I often wished julia was stricter about typing. I wished isequal would consider types, such that “Any[1]!= Int[1]”. I wished UInt8(1) != Float32(1)
. I wished zero(AbstractFloat)
was an error, such that the following code throws on inhomogenous arrays instead of producing unpredictable results depending on how map / inference decided to create the outer array:
function ms(V)
s = zero(eltype(V))
for v in V
s+=v
end
s
end
A=AbstractFloat[Float32(0.1), Float32(0.3)]
B=Float32[0.1,0.3]
A==B
#true
ms(A)==ms(B)
#false
The problem here is that zero(Number)
is not a neutral element under addition modulo ===
(I think it is neutral modulo isequal
) and addition is not well-defined modulo isequal
. Hence the result of ms(collect(some_iterator))
depends more or less on the epistemic state of the compiler about the output of some_iterator
(as far as I understood).
Feature request: recursive type-checking variant of isequal (e.g. isequal_typed
as a recursive version of typeof(x)==typeof(y) && isequal(x,y)

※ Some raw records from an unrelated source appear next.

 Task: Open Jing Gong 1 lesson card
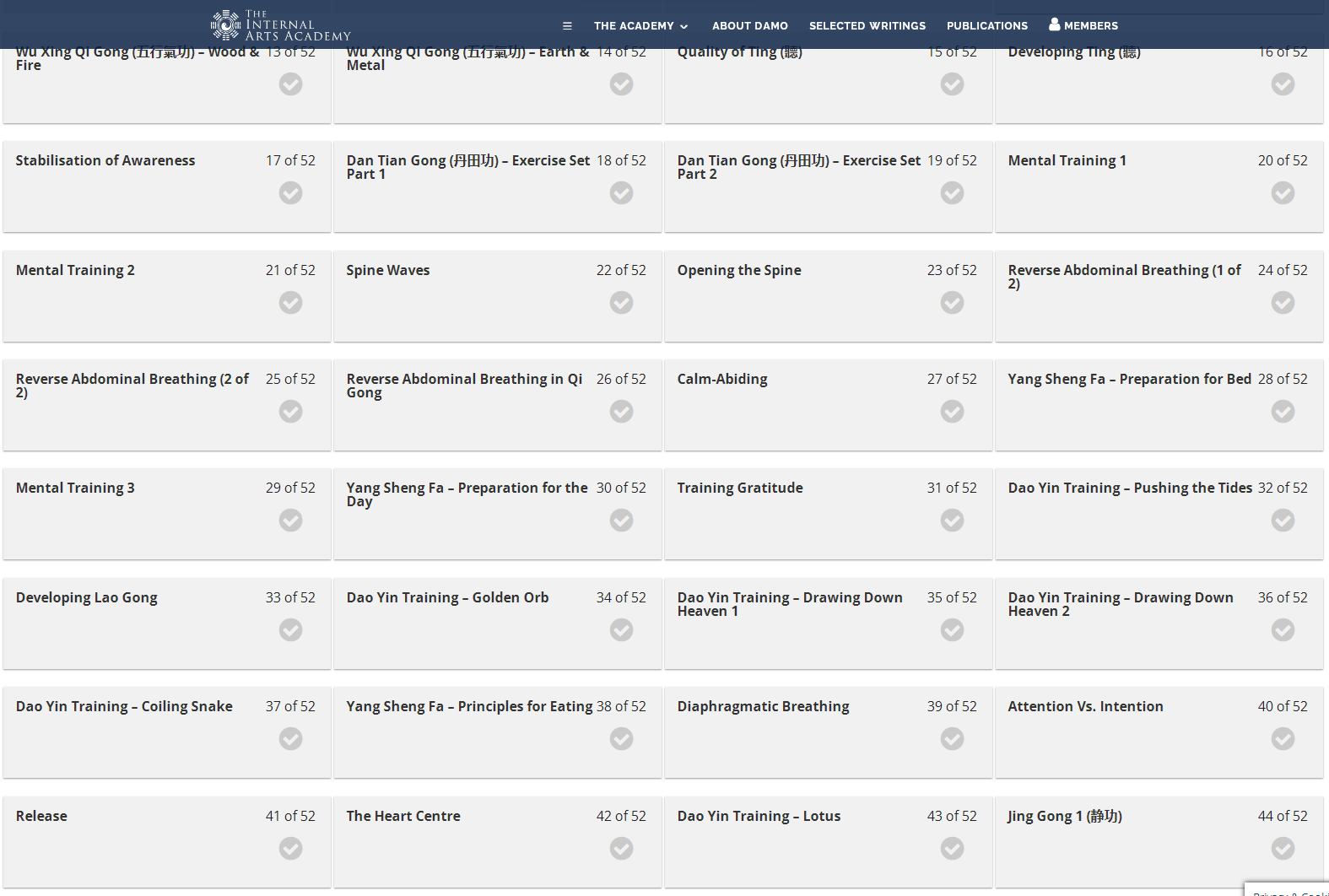[x=1159, y=842]
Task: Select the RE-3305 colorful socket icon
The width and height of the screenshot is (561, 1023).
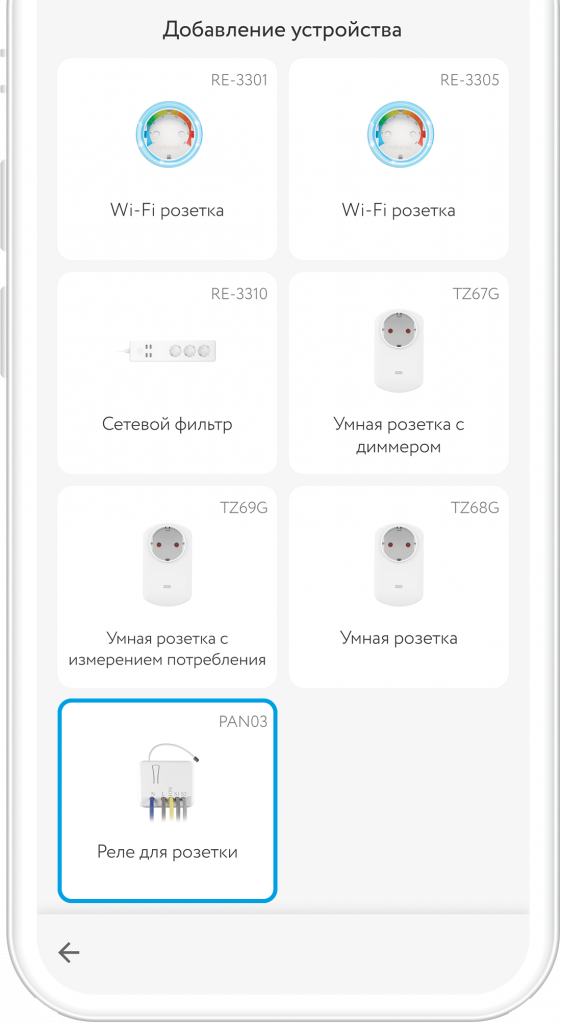Action: (x=401, y=134)
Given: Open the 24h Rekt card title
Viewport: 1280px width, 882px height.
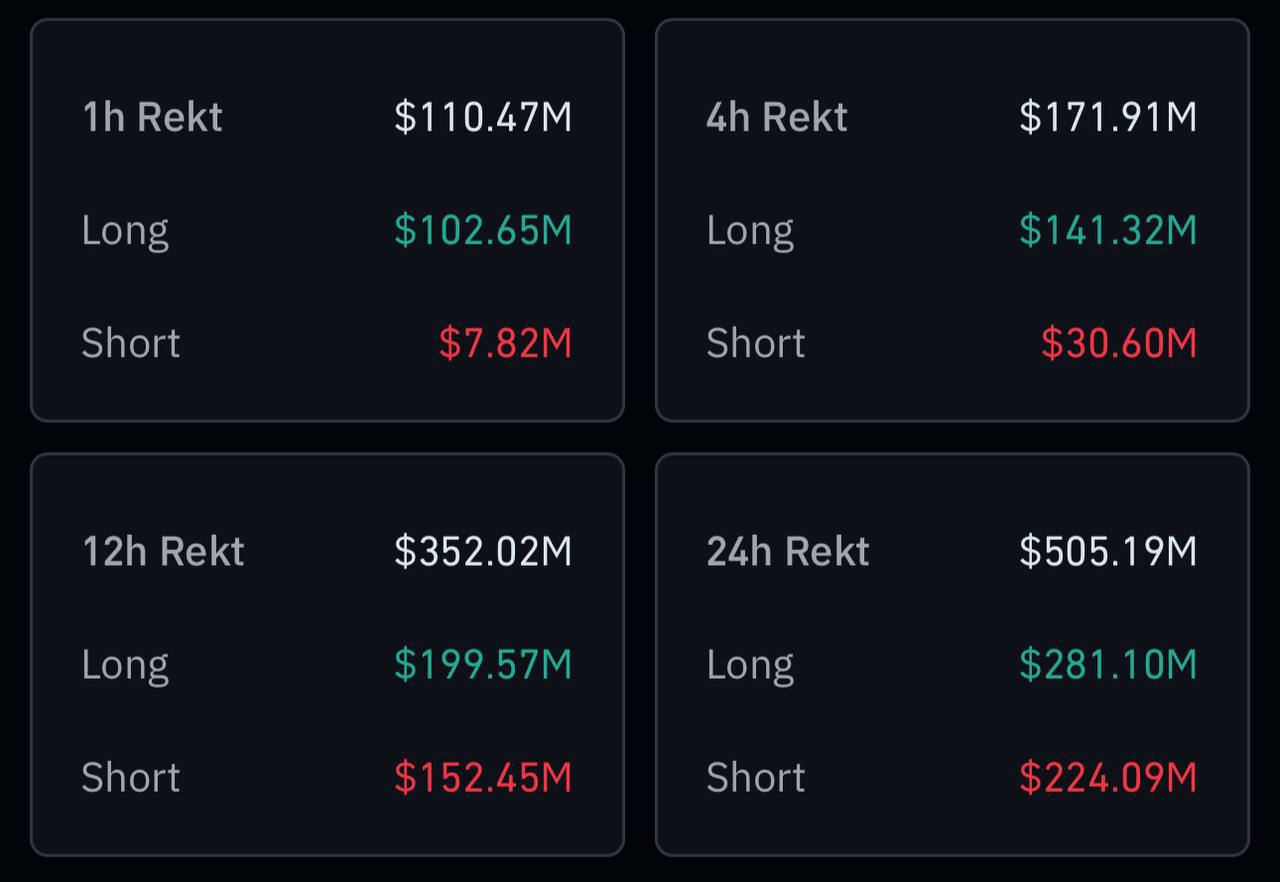Looking at the screenshot, I should [788, 552].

). Currently type-checked equality is not just not the default, it is not provided.
Possibly a command-line flag for stricter typing rules; I think there is an ideal of well-typed code that base and most packages should strive for. A command-line flag could make all unclear things errors; this could be used for testing and development (and maybe in production for non-throwaway code).
On the other hand, sometimes I want to use julia as a scripting language (python-like dev-speed, python-like run-speed; but no language barrier to cross when calling into “good” julia code). In these cases I am incredibly thankful for julia “just doing something”. This is uncomfortably close to the linked
PHP is built to keep chugging along at all costs. When faced with either doing something nonsensical or aborting with an error, it will do something nonsensical.
The variant of using command-line flags for stricter typing rules smells of terrible kludges like “use strict”.
Sorry for the wall of text without really constructive criticism; language design is hard and full of trade-offs, and I am in total quite happy about julia.